Crafting the dynamical structure of synchronization by harnessing bosonic multilevel cavity QED

Abstract: Many-body cavity QED experiments are established platforms to tailor and control the collective responses of ensembles of atoms, interacting through one or more common photonic modes. The rich diversity of dynamical phases they can host, calls for a unified framework. Here we commence this program by showing that a cavity QED simulator assembled from $N$-levels bosonic atoms, can reproduce and extend the possible dynamical responses of collective observables occurring after a quench. Specifically, by initializing the atoms in classical or quantum states, or by leveraging intra-levels quantum correlations, we craft on demand the entire synchronization/desynchronization dynamical crossover of an exchange model for $SU(N)$ spins.
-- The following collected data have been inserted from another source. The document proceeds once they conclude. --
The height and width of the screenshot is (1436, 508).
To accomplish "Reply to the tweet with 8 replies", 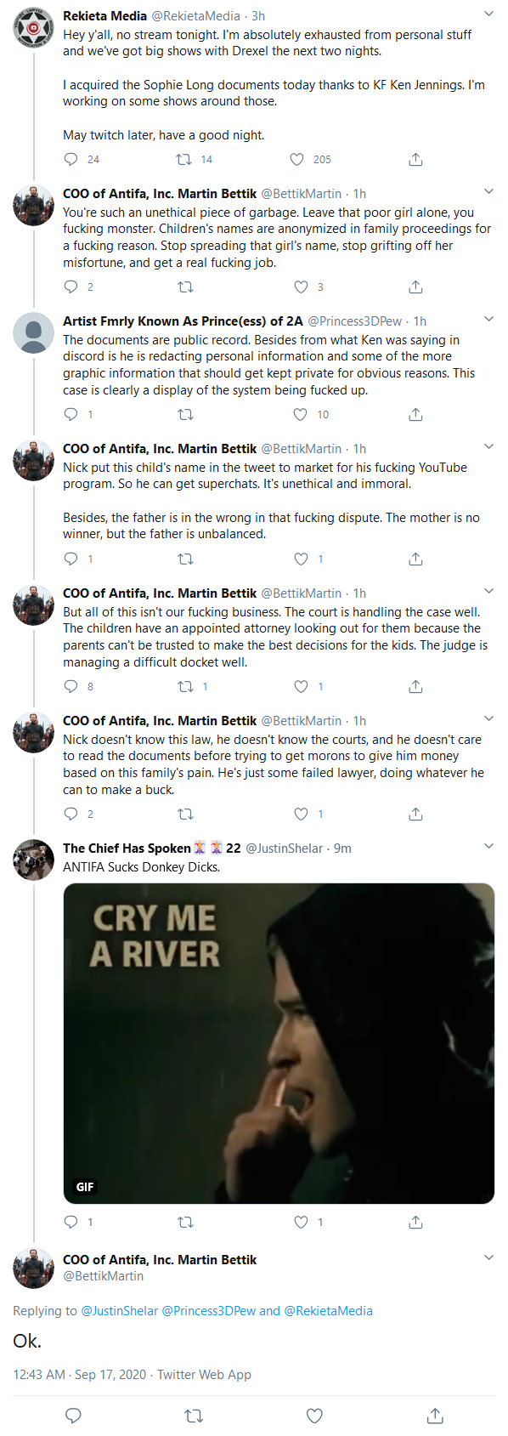I will [x=71, y=686].
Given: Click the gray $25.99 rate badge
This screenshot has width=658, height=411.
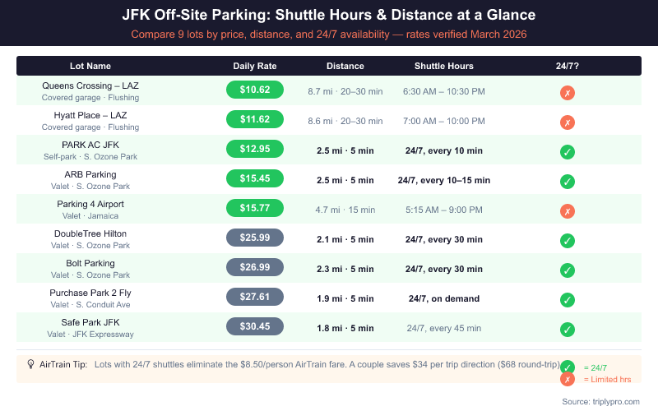Looking at the screenshot, I should point(255,238).
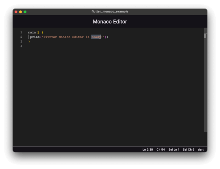Select the 'Ch 54' character count indicator
This screenshot has height=169, width=220.
pyautogui.click(x=161, y=150)
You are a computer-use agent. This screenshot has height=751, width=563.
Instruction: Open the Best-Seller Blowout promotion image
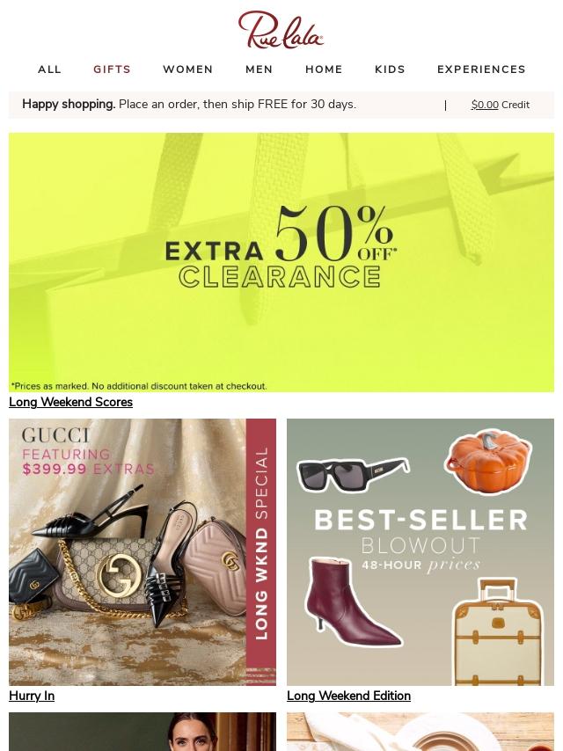[x=420, y=552]
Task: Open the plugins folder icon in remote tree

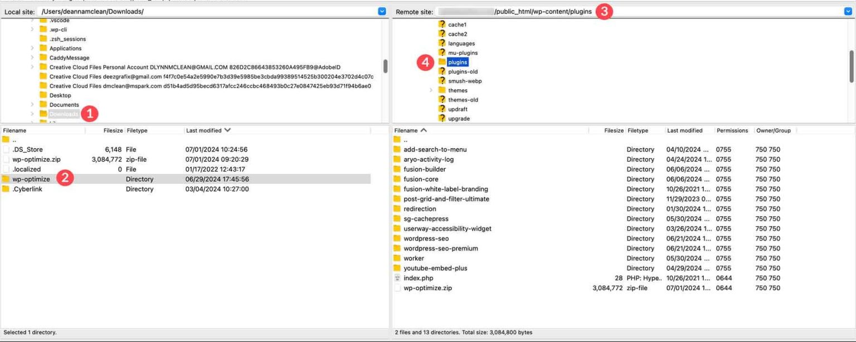Action: tap(443, 62)
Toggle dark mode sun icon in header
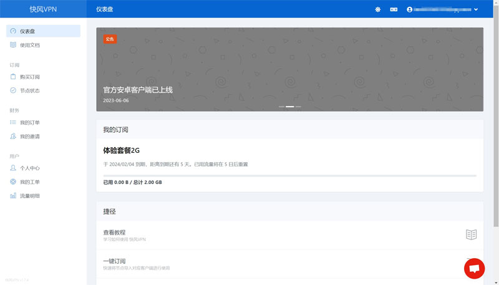499x285 pixels. tap(377, 9)
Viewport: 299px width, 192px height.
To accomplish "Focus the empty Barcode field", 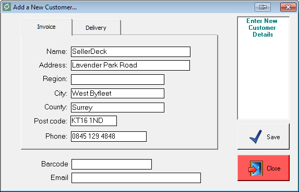I will [112, 164].
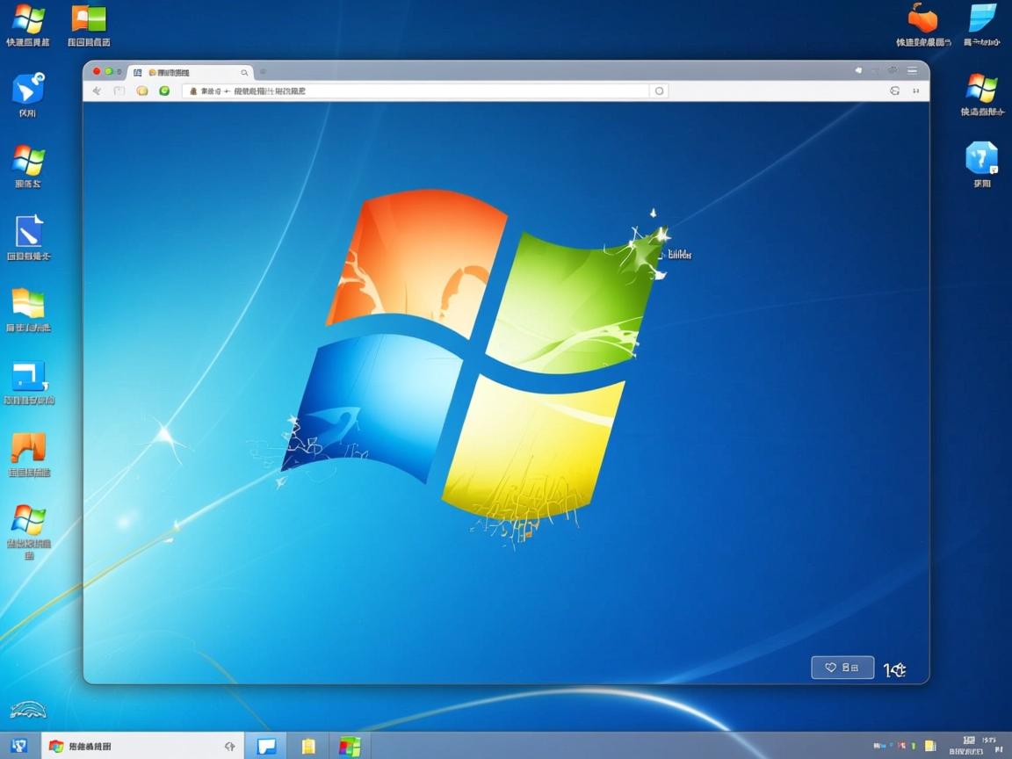
Task: Click the speaker icon in the browser title bar
Action: click(x=858, y=70)
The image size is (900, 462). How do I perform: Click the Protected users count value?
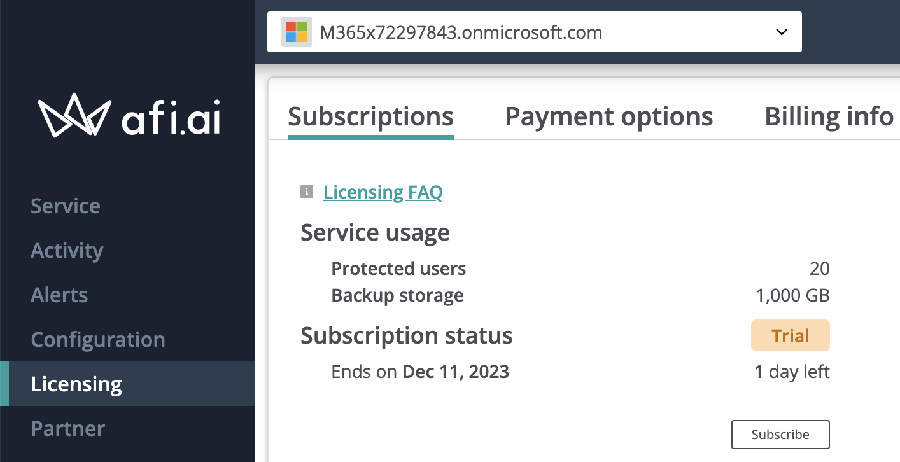pyautogui.click(x=820, y=269)
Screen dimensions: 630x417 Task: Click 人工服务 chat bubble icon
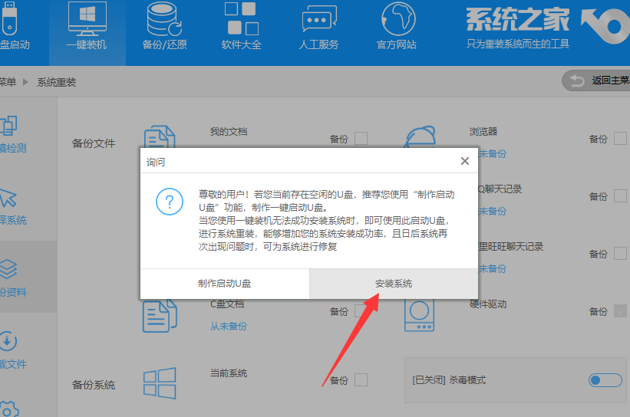pyautogui.click(x=318, y=18)
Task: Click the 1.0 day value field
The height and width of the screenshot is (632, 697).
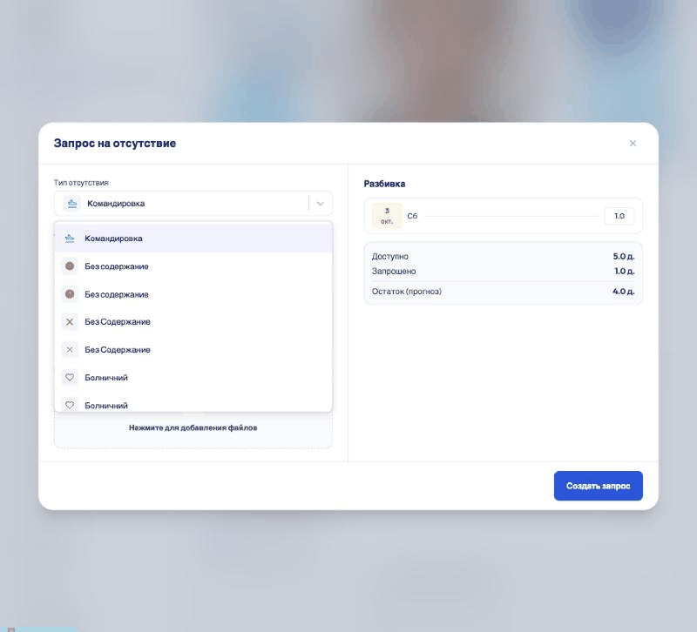Action: click(619, 216)
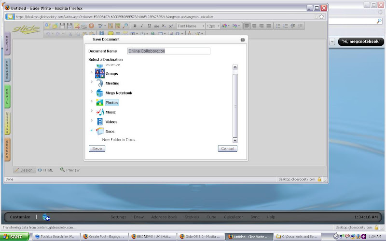Click the Groups folder icon
This screenshot has width=386, height=241.
click(x=100, y=74)
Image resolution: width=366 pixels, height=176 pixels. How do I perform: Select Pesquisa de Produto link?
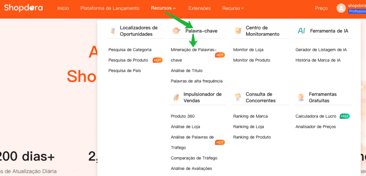click(x=128, y=60)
We quantitatively predict the onset of different dynamical responses by combining the Liouville-Arnold theorem on classical integrability with an ansatz for reducing the collective evolution to an effective few-body dynamics. Among them, we discover a synchronized chaotic phase induced by quantum correlations and associated to a first order non-equilibrium transition in the Lyapunov exponent of collective atomic dynamics. Our outreach includes extensions to other spin-exchange quantum simulators and a universal conjecture for the dynamical reduction of non-integrable all-to-all interacting systems.